> **PROBLEM TO WORK ON**
Write out all the data again, exactly as it stands.

> **EXERCISE DATA**
* * *
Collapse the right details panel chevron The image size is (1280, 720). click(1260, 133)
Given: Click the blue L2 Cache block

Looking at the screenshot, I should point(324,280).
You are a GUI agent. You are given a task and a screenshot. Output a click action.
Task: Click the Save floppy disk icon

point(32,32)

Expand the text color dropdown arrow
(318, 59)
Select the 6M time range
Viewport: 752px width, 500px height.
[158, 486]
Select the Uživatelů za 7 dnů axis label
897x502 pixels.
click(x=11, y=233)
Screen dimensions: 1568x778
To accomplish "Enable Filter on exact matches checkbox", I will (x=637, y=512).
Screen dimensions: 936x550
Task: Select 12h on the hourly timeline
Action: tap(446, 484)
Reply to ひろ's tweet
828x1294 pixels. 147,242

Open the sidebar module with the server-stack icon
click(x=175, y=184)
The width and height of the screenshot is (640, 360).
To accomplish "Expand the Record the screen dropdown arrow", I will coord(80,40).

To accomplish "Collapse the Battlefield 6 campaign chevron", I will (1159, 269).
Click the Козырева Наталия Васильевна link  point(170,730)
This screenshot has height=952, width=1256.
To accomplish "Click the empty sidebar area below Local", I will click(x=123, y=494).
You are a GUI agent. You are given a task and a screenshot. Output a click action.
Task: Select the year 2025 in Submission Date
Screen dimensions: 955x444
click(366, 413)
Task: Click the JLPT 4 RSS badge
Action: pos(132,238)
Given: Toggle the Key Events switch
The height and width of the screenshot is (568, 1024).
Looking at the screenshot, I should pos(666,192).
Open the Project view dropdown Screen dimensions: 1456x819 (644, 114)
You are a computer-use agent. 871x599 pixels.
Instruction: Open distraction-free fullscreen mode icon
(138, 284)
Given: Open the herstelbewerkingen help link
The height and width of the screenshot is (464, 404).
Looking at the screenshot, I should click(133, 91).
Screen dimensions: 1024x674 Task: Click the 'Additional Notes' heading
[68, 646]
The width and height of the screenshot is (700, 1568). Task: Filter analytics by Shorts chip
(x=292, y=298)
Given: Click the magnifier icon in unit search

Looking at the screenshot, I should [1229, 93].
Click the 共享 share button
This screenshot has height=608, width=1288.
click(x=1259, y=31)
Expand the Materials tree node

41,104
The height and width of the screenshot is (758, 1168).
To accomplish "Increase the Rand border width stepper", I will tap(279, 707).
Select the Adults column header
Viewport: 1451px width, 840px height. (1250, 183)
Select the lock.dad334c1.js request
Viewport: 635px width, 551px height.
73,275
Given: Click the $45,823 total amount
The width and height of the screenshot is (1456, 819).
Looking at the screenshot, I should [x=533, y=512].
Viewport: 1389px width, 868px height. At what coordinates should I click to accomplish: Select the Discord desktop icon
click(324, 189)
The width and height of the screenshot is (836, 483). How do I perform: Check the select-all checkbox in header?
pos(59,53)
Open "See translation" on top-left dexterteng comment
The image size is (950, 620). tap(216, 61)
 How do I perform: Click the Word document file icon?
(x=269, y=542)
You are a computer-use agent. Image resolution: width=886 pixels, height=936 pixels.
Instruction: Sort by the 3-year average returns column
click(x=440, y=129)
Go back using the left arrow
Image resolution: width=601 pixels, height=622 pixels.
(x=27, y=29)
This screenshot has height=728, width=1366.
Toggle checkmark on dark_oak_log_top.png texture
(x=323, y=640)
* * *
> **TASK SOLUTION**
Collapse the right details panel chevron The image size is (1280, 720). click(1260, 133)
Given: Click the blue L2 Cache block

Looking at the screenshot, I should point(324,280).
You are a GUI agent. You are given a task and a screenshot. Output a click action.
Task: Click the Save floppy disk icon

point(32,32)

Expand the text color dropdown arrow
(318, 59)
Select the 6M time range
Viewport: 752px width, 500px height.
[158, 486]
Select the Uživatelů za 7 dnů axis label
897x502 pixels.
click(x=11, y=233)
Screen dimensions: 1568x778
To accomplish "Enable Filter on exact matches checkbox", I will (x=637, y=512).
Screen dimensions: 936x550
Task: Select 12h on the hourly timeline
Action: tap(446, 484)
Reply to ひろ's tweet
828x1294 pixels. 147,242

Open the sidebar module with the server-stack icon
click(x=175, y=184)
The width and height of the screenshot is (640, 360).
To accomplish "Expand the Record the screen dropdown arrow", I will coord(80,40).

To accomplish "Collapse the Battlefield 6 campaign chevron", I will (1159, 269).
Click the Козырева Наталия Васильевна link  point(170,730)
This screenshot has height=952, width=1256.
To accomplish "Click the empty sidebar area below Local", I will click(x=123, y=494).
You are a GUI agent. You are given a task and a screenshot. Output a click action.
Task: Select the year 2025 in Submission Date
Screen dimensions: 955x444
click(366, 413)
Task: Click the JLPT 4 RSS badge
Action: pos(132,238)
Given: Toggle the Key Events switch
The height and width of the screenshot is (568, 1024).
Looking at the screenshot, I should pos(666,192).
Open the Project view dropdown Screen dimensions: 1456x819 (644, 114)
You are a computer-use agent. 871x599 pixels.
Instruction: Open distraction-free fullscreen mode icon
(138, 284)
Given: Open the herstelbewerkingen help link
The height and width of the screenshot is (464, 404).
Looking at the screenshot, I should click(133, 91).
Screen dimensions: 1024x674 Task: Click the 'Additional Notes' heading
[68, 646]
The width and height of the screenshot is (700, 1568). Task: Filter analytics by Shorts chip
(x=292, y=298)
Given: Click the magnifier icon in unit search

Looking at the screenshot, I should [1229, 93].
Click the 共享 share button
This screenshot has height=608, width=1288.
click(x=1259, y=31)
Expand the Materials tree node

41,104
The height and width of the screenshot is (758, 1168).
To accomplish "Increase the Rand border width stepper", I will tap(279, 707).
Select the Adults column header
Viewport: 1451px width, 840px height. (1250, 183)
Select the lock.dad334c1.js request
Viewport: 635px width, 551px height.
73,275
Given: Click the $45,823 total amount
The width and height of the screenshot is (1456, 819).
Looking at the screenshot, I should [x=533, y=512].
Viewport: 1389px width, 868px height. At what coordinates should I click to accomplish: Select the Discord desktop icon
click(324, 189)
The width and height of the screenshot is (836, 483). How do I perform: Check the select-all checkbox in header?
pos(59,53)
Open "See translation" on top-left dexterteng comment
The image size is (950, 620). tap(216, 61)
 How do I perform: Click the Word document file icon?
(x=269, y=542)
You are a computer-use agent. Image resolution: width=886 pixels, height=936 pixels.
Instruction: Sort by the 3-year average returns column
click(x=440, y=129)
Go back using the left arrow
Image resolution: width=601 pixels, height=622 pixels.
(x=27, y=29)
This screenshot has height=728, width=1366.
Toggle checkmark on dark_oak_log_top.png texture
(x=323, y=640)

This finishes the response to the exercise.